Stated problem - Return every line of the listing below without changing anything.

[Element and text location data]
-*-

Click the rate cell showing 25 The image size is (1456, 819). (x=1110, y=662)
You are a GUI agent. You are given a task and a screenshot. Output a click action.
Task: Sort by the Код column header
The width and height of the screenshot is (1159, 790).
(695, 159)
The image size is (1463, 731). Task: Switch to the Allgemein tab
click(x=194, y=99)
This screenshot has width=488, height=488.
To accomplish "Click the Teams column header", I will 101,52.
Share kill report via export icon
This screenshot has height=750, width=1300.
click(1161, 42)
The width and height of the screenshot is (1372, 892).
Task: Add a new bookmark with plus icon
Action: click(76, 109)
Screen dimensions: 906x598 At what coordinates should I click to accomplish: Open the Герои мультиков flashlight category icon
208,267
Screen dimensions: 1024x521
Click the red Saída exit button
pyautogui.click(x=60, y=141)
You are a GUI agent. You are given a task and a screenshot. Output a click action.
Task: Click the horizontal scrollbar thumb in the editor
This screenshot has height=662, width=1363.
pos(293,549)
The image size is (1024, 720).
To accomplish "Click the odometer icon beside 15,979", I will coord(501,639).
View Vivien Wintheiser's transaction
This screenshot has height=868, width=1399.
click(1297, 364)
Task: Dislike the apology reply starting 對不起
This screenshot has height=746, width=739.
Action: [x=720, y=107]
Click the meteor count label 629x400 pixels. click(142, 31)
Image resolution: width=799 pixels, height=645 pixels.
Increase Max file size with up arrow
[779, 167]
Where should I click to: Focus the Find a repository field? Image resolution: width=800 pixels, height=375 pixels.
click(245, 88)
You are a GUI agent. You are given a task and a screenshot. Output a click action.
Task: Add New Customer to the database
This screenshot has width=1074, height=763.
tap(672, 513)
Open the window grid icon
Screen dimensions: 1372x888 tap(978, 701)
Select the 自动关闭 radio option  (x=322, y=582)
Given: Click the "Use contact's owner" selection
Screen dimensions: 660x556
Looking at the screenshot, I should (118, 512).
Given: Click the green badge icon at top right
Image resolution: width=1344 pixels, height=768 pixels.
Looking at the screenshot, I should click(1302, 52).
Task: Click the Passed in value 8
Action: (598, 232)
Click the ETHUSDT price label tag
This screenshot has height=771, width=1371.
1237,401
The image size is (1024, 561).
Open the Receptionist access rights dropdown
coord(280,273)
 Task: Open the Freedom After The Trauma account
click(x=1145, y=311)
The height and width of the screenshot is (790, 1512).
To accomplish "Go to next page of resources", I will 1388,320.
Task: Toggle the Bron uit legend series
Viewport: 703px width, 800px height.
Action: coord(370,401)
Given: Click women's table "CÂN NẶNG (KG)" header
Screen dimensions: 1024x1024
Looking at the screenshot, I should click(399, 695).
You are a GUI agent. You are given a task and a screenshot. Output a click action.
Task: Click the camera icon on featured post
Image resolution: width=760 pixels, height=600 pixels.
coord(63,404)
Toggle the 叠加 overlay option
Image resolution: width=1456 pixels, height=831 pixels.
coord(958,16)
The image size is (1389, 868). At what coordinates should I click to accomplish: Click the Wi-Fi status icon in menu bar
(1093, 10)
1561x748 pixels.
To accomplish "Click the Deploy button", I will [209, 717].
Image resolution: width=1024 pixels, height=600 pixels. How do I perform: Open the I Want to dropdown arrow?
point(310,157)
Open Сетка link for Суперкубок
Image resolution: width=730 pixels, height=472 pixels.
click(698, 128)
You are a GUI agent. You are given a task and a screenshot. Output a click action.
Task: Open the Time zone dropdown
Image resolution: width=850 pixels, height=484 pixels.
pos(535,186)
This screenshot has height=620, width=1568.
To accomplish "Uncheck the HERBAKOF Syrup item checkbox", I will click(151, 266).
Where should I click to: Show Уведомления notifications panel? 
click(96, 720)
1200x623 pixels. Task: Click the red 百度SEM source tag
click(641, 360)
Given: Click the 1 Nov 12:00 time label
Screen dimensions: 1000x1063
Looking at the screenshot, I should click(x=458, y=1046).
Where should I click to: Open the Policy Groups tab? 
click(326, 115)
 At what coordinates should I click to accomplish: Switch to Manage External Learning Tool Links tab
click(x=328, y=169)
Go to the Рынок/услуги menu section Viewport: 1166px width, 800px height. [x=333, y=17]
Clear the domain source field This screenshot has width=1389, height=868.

-*-

Exercise output -
Click the rate cell showing 25 The image size is (1456, 819). (x=1110, y=662)
You are a GUI agent. You are given a task and a screenshot. Output a click action.
Task: Sort by the Код column header
The width and height of the screenshot is (1159, 790).
(695, 159)
The image size is (1463, 731). Task: Switch to the Allgemein tab
click(x=194, y=99)
This screenshot has width=488, height=488.
To accomplish "Click the Teams column header", I will 101,52.
Share kill report via export icon
This screenshot has height=750, width=1300.
click(1161, 42)
The width and height of the screenshot is (1372, 892).
Task: Add a new bookmark with plus icon
Action: click(76, 109)
Screen dimensions: 906x598 At what coordinates should I click to accomplish: Open the Герои мультиков flashlight category icon
208,267
Screen dimensions: 1024x521
Click the red Saída exit button
pyautogui.click(x=60, y=141)
You are a GUI agent. You are given a task and a screenshot. Output a click action.
Task: Click the horizontal scrollbar thumb in the editor
This screenshot has height=662, width=1363.
pos(293,549)
The image size is (1024, 720).
To accomplish "Click the odometer icon beside 15,979", I will coord(501,639).
View Vivien Wintheiser's transaction
This screenshot has height=868, width=1399.
click(1297, 364)
Task: Dislike the apology reply starting 對不起
This screenshot has height=746, width=739.
Action: [x=720, y=107]
Click the meteor count label 629x400 pixels. click(142, 31)
Image resolution: width=799 pixels, height=645 pixels.
Increase Max file size with up arrow
[779, 167]
Where should I click to: Focus the Find a repository field? Image resolution: width=800 pixels, height=375 pixels.
click(245, 88)
You are a GUI agent. You are given a task and a screenshot. Output a click action.
Task: Add New Customer to the database
This screenshot has width=1074, height=763.
tap(672, 513)
Open the window grid icon
Screen dimensions: 1372x888 tap(978, 701)
Select the 自动关闭 radio option  (x=322, y=582)
Given: Click the "Use contact's owner" selection
Screen dimensions: 660x556
Looking at the screenshot, I should (118, 512).
Given: Click the green badge icon at top right
Image resolution: width=1344 pixels, height=768 pixels.
Looking at the screenshot, I should click(1302, 52).
Task: Click the Passed in value 8
Action: (598, 232)
Click the ETHUSDT price label tag
This screenshot has height=771, width=1371.
1237,401
The image size is (1024, 561).
Open the Receptionist access rights dropdown
coord(280,273)
 Task: Open the Freedom After The Trauma account
click(x=1145, y=311)
The height and width of the screenshot is (790, 1512).
To accomplish "Go to next page of resources", I will 1388,320.
Task: Toggle the Bron uit legend series
Viewport: 703px width, 800px height.
Action: coord(370,401)
Given: Click women's table "CÂN NẶNG (KG)" header
Screen dimensions: 1024x1024
Looking at the screenshot, I should click(399, 695).
You are a GUI agent. You are given a task and a screenshot. Output a click action.
Task: Click the camera icon on featured post
Image resolution: width=760 pixels, height=600 pixels.
coord(63,404)
Toggle the 叠加 overlay option
Image resolution: width=1456 pixels, height=831 pixels.
coord(958,16)
The image size is (1389, 868). At what coordinates should I click to accomplish: Click the Wi-Fi status icon in menu bar
(1093, 10)
1561x748 pixels.
To accomplish "Click the Deploy button", I will [209, 717].
Image resolution: width=1024 pixels, height=600 pixels. How do I perform: Open the I Want to dropdown arrow?
point(310,157)
Open Сетка link for Суперкубок
Image resolution: width=730 pixels, height=472 pixels.
click(698, 128)
You are a GUI agent. You are given a task and a screenshot. Output a click action.
Task: Open the Time zone dropdown
Image resolution: width=850 pixels, height=484 pixels.
pos(535,186)
This screenshot has height=620, width=1568.
To accomplish "Uncheck the HERBAKOF Syrup item checkbox", I will click(151, 266).
Where should I click to: Show Уведомления notifications panel? 
click(96, 720)
1200x623 pixels. Task: Click the red 百度SEM source tag
click(641, 360)
Given: Click the 1 Nov 12:00 time label
Screen dimensions: 1000x1063
Looking at the screenshot, I should click(x=458, y=1046).
Where should I click to: Open the Policy Groups tab? 
click(326, 115)
 At what coordinates should I click to accomplish: Switch to Manage External Learning Tool Links tab
click(x=328, y=169)
Go to the Рынок/услуги menu section Viewport: 1166px width, 800px height. [x=333, y=17]
Clear the domain source field This screenshot has width=1389, height=868.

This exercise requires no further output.